(The problem) Every entry must appear in the answer exactly as written.

*** Opening of Source material ***

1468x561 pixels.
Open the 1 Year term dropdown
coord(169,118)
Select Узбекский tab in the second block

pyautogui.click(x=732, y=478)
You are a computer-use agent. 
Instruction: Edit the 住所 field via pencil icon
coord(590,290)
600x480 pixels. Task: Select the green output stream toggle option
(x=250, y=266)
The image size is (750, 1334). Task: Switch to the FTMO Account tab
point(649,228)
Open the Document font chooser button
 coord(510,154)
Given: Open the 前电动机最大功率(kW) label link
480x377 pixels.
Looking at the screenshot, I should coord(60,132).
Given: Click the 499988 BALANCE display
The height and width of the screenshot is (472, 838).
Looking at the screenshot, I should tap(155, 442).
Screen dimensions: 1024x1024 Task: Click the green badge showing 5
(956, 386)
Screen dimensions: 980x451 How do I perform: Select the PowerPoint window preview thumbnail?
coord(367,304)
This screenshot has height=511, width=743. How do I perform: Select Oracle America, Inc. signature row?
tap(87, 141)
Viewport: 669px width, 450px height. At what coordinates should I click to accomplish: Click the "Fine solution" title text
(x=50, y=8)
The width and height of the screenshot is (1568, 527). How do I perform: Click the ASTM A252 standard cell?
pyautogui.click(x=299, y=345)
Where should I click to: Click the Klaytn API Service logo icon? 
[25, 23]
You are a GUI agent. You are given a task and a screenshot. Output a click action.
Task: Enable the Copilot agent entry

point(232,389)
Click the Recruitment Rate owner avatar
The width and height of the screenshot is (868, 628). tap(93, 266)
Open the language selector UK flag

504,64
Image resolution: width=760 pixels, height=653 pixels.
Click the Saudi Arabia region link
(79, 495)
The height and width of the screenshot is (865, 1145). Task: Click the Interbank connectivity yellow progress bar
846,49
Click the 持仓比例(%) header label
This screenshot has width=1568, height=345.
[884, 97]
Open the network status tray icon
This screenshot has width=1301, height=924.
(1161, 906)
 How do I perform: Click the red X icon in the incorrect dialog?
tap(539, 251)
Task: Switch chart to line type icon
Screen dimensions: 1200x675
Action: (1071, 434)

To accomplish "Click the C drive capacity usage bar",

*** Close of Source material ***

(Output)
1468x561 pixels.
Open the 1 Year term dropdown
coord(169,118)
Select Узбекский tab in the second block

pyautogui.click(x=732, y=478)
You are a computer-use agent. 
Instruction: Edit the 住所 field via pencil icon
coord(590,290)
600x480 pixels. Task: Select the green output stream toggle option
(x=250, y=266)
The image size is (750, 1334). Task: Switch to the FTMO Account tab
point(649,228)
Open the Document font chooser button
 coord(510,154)
Given: Open the 前电动机最大功率(kW) label link
480x377 pixels.
Looking at the screenshot, I should coord(60,132).
Given: Click the 499988 BALANCE display
The height and width of the screenshot is (472, 838).
Looking at the screenshot, I should tap(155, 442).
Screen dimensions: 1024x1024 Task: Click the green badge showing 5
(956, 386)
Screen dimensions: 980x451 How do I perform: Select the PowerPoint window preview thumbnail?
coord(367,304)
This screenshot has height=511, width=743. How do I perform: Select Oracle America, Inc. signature row?
tap(87, 141)
Viewport: 669px width, 450px height. At what coordinates should I click to accomplish: Click the "Fine solution" title text
(x=50, y=8)
The width and height of the screenshot is (1568, 527). How do I perform: Click the ASTM A252 standard cell?
pyautogui.click(x=299, y=345)
Where should I click to: Click the Klaytn API Service logo icon? 
[25, 23]
You are a GUI agent. You are given a task and a screenshot. Output a click action.
Task: Enable the Copilot agent entry

point(232,389)
Click the Recruitment Rate owner avatar
The width and height of the screenshot is (868, 628). tap(93, 266)
Open the language selector UK flag

504,64
Image resolution: width=760 pixels, height=653 pixels.
Click the Saudi Arabia region link
(79, 495)
The height and width of the screenshot is (865, 1145). Task: Click the Interbank connectivity yellow progress bar
846,49
Click the 持仓比例(%) header label
This screenshot has width=1568, height=345.
[884, 97]
Open the network status tray icon
This screenshot has width=1301, height=924.
(1161, 906)
 How do I perform: Click the red X icon in the incorrect dialog?
tap(539, 251)
Task: Switch chart to line type icon
Screen dimensions: 1200x675
Action: (1071, 434)

To accomplish "Click the C drive capacity usage bar",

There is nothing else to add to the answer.